Originally published December 29 2014
Ecuadorian woman banned from US for visa fraud is allowed back in after giving Democrats "donations"
by J. D. Heyes
(NaturalNews) With President Obama, it's all politics, all the time.
The White House has overturned a ban on keeping a wealthy, politically connected Ecuadorean woman out of the country after her family shelled out tens of thousands of dollars to Democratic campaigns, The New York Times reported, citing government officials and finance records.
The woman, Estefania Isaias, was banned from coming into the United Sates after being caught defrauding the system to obtain visas for her maids. However, the ban was summarily removed after the State Department -- under former Secretary of State Hillary Clinton -- requested it so that Isaias could go to work at an Obama fundraiser that just happened to have close ties to the White House.
The Times further reported:
It was one of several favorable decisions the Obama administration made in recent years involving the Isaias family, which the government of Ecuador accuses of buying protection from Washington and living comfortably in Miami off the profits of a looted bank in Ecuador.

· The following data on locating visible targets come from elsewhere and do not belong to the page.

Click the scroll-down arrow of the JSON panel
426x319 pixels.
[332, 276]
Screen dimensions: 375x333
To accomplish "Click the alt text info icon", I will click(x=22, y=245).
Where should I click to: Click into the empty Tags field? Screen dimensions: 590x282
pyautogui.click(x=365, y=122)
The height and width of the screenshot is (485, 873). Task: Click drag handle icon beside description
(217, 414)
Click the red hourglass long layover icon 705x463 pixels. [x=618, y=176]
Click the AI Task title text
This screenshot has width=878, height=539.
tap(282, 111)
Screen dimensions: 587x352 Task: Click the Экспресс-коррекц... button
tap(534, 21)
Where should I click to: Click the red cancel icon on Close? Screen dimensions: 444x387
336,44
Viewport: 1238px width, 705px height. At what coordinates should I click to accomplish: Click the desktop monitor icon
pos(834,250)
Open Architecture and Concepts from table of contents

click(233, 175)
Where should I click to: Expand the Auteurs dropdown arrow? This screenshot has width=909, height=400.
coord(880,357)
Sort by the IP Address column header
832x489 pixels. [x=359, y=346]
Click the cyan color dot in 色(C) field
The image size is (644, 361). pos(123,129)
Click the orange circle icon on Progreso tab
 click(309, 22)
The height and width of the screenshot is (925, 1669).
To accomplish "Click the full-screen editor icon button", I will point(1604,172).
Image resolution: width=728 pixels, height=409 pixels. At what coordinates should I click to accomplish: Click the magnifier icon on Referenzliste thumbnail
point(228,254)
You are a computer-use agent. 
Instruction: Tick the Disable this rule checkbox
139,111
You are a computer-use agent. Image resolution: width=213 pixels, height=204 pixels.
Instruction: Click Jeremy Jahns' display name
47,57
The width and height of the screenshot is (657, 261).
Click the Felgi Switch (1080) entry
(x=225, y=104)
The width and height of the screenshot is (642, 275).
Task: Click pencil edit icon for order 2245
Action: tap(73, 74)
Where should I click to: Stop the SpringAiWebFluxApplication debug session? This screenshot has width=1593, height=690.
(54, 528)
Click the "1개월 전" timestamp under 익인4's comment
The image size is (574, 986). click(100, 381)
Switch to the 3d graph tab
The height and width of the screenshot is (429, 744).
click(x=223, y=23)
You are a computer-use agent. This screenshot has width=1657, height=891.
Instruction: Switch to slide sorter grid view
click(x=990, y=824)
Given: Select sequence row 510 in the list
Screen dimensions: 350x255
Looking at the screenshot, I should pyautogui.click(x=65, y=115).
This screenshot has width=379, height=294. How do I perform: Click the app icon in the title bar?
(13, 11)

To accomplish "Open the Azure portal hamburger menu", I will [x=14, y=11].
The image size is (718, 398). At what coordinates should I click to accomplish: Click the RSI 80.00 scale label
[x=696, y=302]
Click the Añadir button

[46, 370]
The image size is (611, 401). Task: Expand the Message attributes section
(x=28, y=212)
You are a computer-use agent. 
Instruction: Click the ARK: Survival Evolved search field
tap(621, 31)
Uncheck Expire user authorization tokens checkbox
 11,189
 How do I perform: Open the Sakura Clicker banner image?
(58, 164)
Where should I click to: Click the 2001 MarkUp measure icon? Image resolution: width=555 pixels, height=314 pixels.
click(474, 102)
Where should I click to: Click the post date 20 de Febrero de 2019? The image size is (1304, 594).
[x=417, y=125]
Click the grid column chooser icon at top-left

For the Obama regime, influence is always for sale, but that shouldn't surprise anyone, given that he quietly signed a bill banning public funding of political campaigns in April (you can no longer check that $3 voluntary contribution box on your income tax return, in other words).
As for the Isaias family, it has been investigated by federal authorities from various agencies on suspicion of money laundering and immigration fraud. But no worries: the family has made hundreds of thousands of dollars' worth of political contributions in recent years, the Times reported.
Obama also ended public financing of campaigns
As such, during that time, the family has repeatedly gotten favorable treatment from the highest levels of the Obama administration, including from senior New Jersey Sen. Bob Menendez, a Democrat, and the Obama State Department.
The White House has given the green light to the family's patriarchs, Roberto and William Isaias, to stay in the U.S., steadfastly refusing to extradite them to Ecuador. The brothers were sentenced in absentia in 2012 to eight years in prison after being found guilty of bankrupting their bank and then providing phony balance sheets to make a profit from bailout funds.
The Times also reported:
In a highly politicized case, Ecuador says the fraud cost the country $400 million.
The family's affairs have rankled Ecuador and strained relations with the United States at a time when the two nations are also at odds over another international fugitive: Julian Assange, the WikiLeaks founder, who has taken refuge in the Ecuadorean Embassy in London.
That said, scrutiny has usually centered in on whether or not the family's political campaign donations have kept its patriarchs from being extradited to face their fate in Ecuador. But the highly unusual assistance provided to Estefania Isaias, the daughter of Roberto, has gotten far less attention, the Times noted, because she, too, has been in trouble.
In the spring of 2011, Isaias -- herself a television executive -- was barred from entering the U.S. even as her father and uncle were fugitives from Ecuador living in Miami. She was barred after bringing maids into the U.S. under false visa pretenses and then leaving them at her parents' home in the city as she traveled. American consular officials in Ecuador have called it "alien smuggling."
So, U.S. diplomats began enforcing the ban against Isaias, disallowing her from going to Miami to take a job with a bundler who raised as much as a half-million dollars for Obama. What happened after that demonstrates what kind of access to American politicians that money buys.
Money can buy some love
As the Times reported:
For more than a year, Senator Robert Menendez, Democrat of New Jersey, and his staff engaged in a relentless effort to help Ms. Isaias, urging senior government officials, including Mrs. Clinton's chief of staff, Cheryl Mills, to waive the ban. The senator's assistance came even though Ms. Isaias's family, a major donor to him and other American politicians, does not live in his state.
The Obama administration then reversed its decision and gave Ms. Isaias the waiver she needed to come to the United States -- just as tens of thousands of dollars in donations from the family poured into Mr. Obama's campaign coffers.
The Times said that a day after, an email from Menendez's office, dated May 15, 2012, announced the good news for Ms. Isaias; her mother sent a $40,000 donation to the Obama Victory Fund.